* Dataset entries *
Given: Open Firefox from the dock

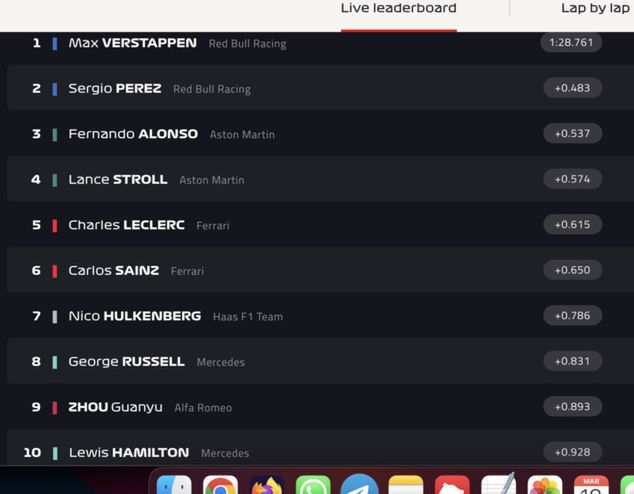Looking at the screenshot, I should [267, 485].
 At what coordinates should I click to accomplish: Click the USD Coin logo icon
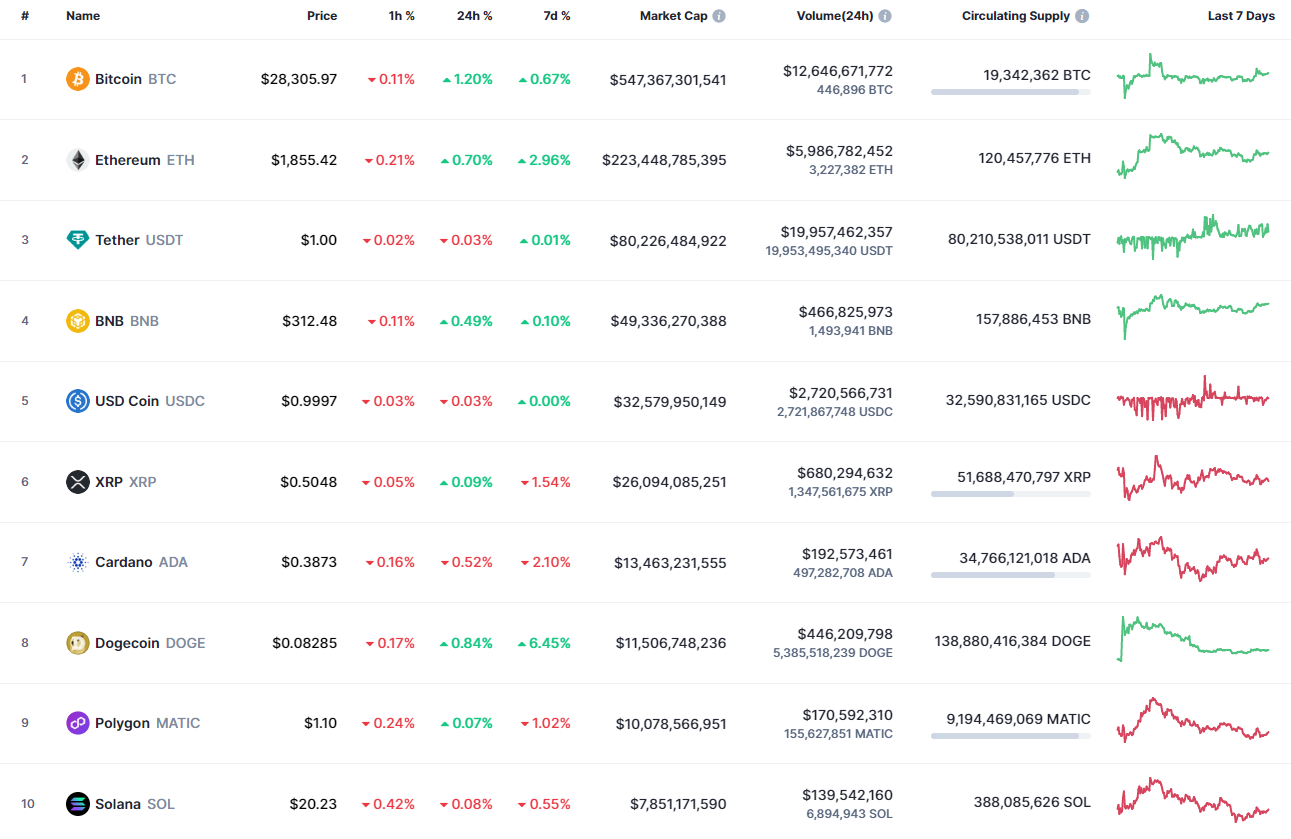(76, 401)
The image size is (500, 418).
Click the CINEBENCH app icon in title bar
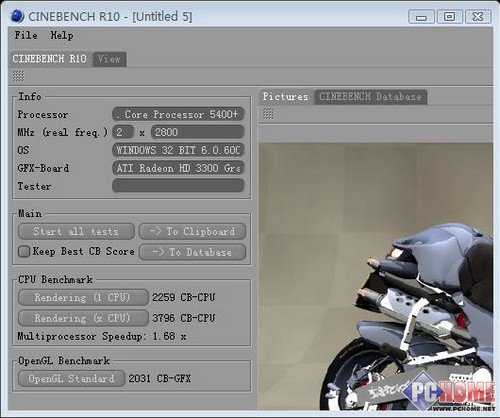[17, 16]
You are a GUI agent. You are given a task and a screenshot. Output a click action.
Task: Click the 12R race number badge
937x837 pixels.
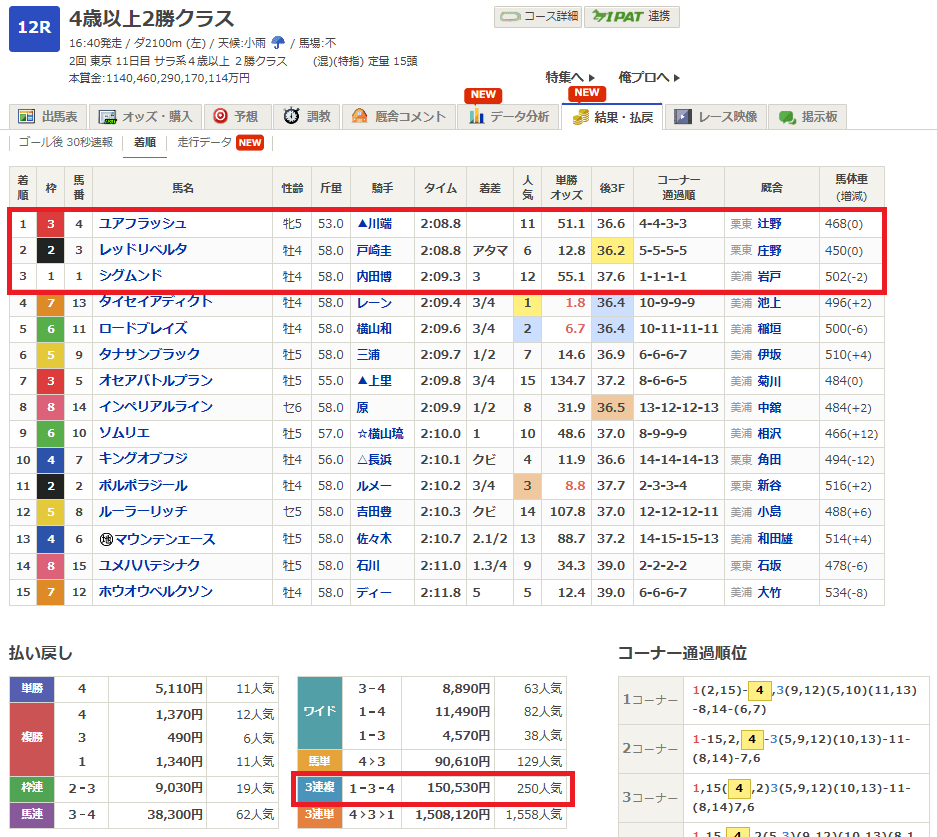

* YOUR OBJECTIVE *
The lines wanted run from the line containing "You are a GUI" through the end of the entries; return them exactly, both ends included, and keep pictures out.

* SOLUTION TO THE PROBLEM *
You are a GUI agent. You are given a task and a screenshot. Output a click action.
Task: Click the 12R race number badge
937x837 pixels.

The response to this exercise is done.